一项体内19F核磁共振研究显示，与门静脉输注相比，肝动脉输注在预防5-氟尿嘧啶分解代谢方面具有优越性。

Superiority of hepatic arterial infusion in preventing catabolism of 5-FU compared with portal vein infusion revealed by an in vivo 19F NMR study.

作者信息

Okuno K, Hirai N, Lee Y S, Tarabar D, Ueno H, Yasutomi M

机构信息

First Department of Surgery, Kinki University School of Medicine, Osaka-sayama, Osaka, Japan.

出版信息

Cancer Chemother Pharmacol. 1998;42(4):341-4. doi: 10.1007/s002800050827.

DOI:10.1007/s002800050827

PMID:9744781

Abstract

PURPOSE

The aim of this study was to identify the route of administration of 5-FU with the greatest pharmacological advantage in a rat model using non-invasive in vivo 19F nuclear magnetic resonance (NMR) spectroscopy.

METHODS

5-FU (50 mg/kg) was administered to anesthetized Wistar rats cannulated into the hepatic artery, portal vein or tail vein and 11 NMR spectra were acquired from the liver region to 60.5 min every 5.5 min.

RESULTS

With systemic i.v. (tail vein) infusion, the 19F-NMR signal for 5-FU from the liver region peaked in the first spectrum (0-5.5 min), and then gradually decreased.
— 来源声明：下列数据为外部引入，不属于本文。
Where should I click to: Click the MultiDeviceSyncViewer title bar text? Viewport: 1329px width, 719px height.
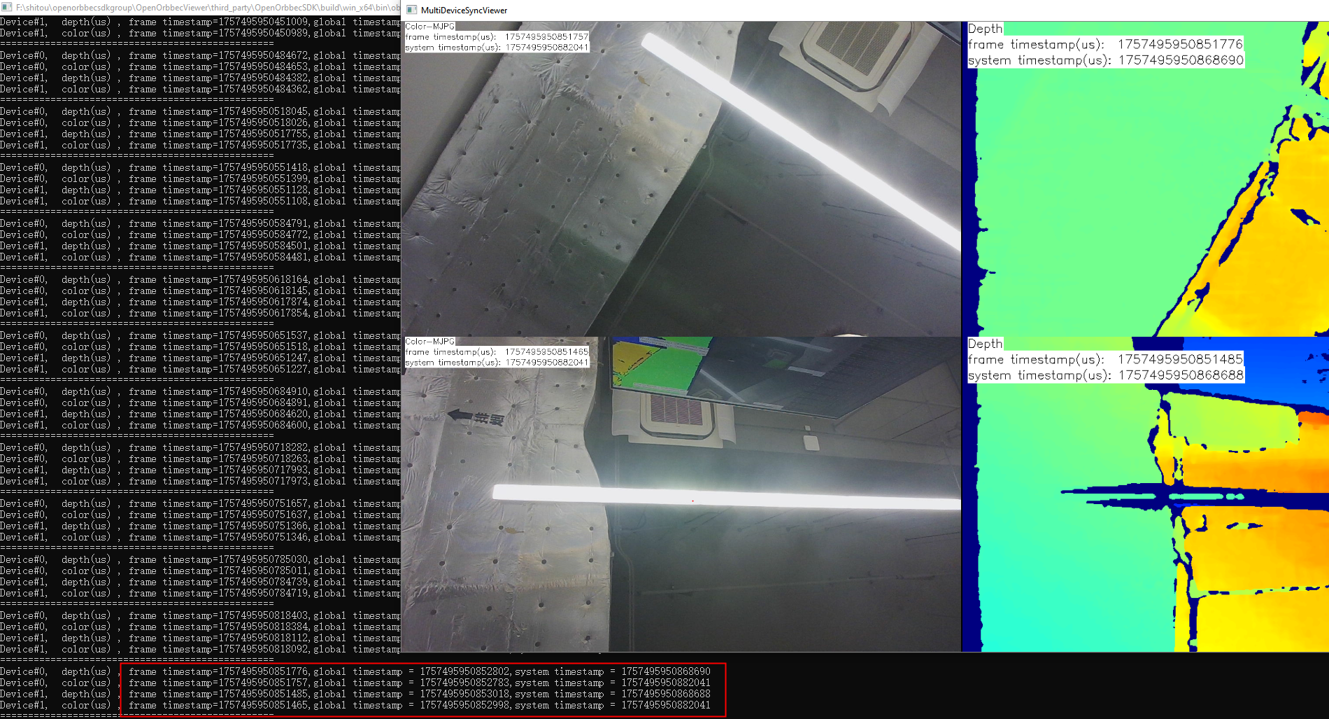pos(464,10)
The signal for the 5-FU catabolite alpha-fluoro-beta-alanine (FBAL) gradually increased to the sixth spectrum (0-33.0 min) and then plateaued. Following portal vein infusion the intensity of the first 5-FU spectrum was twice as high as that following i.v. infusion, but the intensity decreased and the FBAL signal increased gradually in the sixth spectrum as systemic i.v. infusion. In contrast, the intensity of the 5-FU signal following hepatic artery infusion was the same as that following portal vein infusion in the first spectrum, and maintained a strong intensity to the final spectrum (60.5 min). The FBAL signal was detected from the second spectrum following hepatic artery infusion, but its intensity was significantly weaker than that following i.v. or portal vein infusion.

CONCLUSIONS

Hepatic arterial infusion resulted in the active form of 5-FU being present for a longer time and its degradation in the liver being suppressed compared with the results following portal vein infusion. This catabolic advantage of hepatic arterial infusion could lead to a more potent anti-tumor activity against liver metastases, but could also lead to significant host toxicity including biliary toxicity. We recommend that the dose/schedule of 5-FU administered via the hepatic artery should be adjusted carefully.

摘要

目的

本研究旨在利用非侵入性体内19F核磁共振（NMR）光谱法，在大鼠模型中确定具有最大药理学优势的5-氟尿嘧啶给药途径。

方法

将5-氟尿嘧啶（50mg/kg）给予经肝动脉、门静脉或尾静脉插管的麻醉Wistar大鼠，并每隔5.5分钟从肝脏区域采集11个NMR光谱，持续60.5分钟。

结果

通过全身静脉（尾静脉）输注，肝脏区域5-氟尿嘧啶的19F-NMR信号在第一个光谱（0-5.5分钟）达到峰值，然后逐渐下降。5-氟尿嘧啶分解代谢产物α-氟-β-丙氨酸（FBAL）的信号逐渐增加至第六个光谱（0-33.0分钟），然后趋于平稳。门静脉输注后，第一个5-氟尿嘧啶光谱的强度是静脉输注后的两倍，但在第六个光谱中强度降低，FBAL信号如全身静脉输注一样逐渐增加。相比之下，肝动脉输注后5-氟尿嘧啶信号的强度在第一个光谱中与门静脉输注后的相同，并在最后一个光谱（60.5分钟）保持较强强度。肝动脉输注后从第二个光谱中检测到FBAL信号，但其强度明显弱于静脉或门静脉输注后的强度。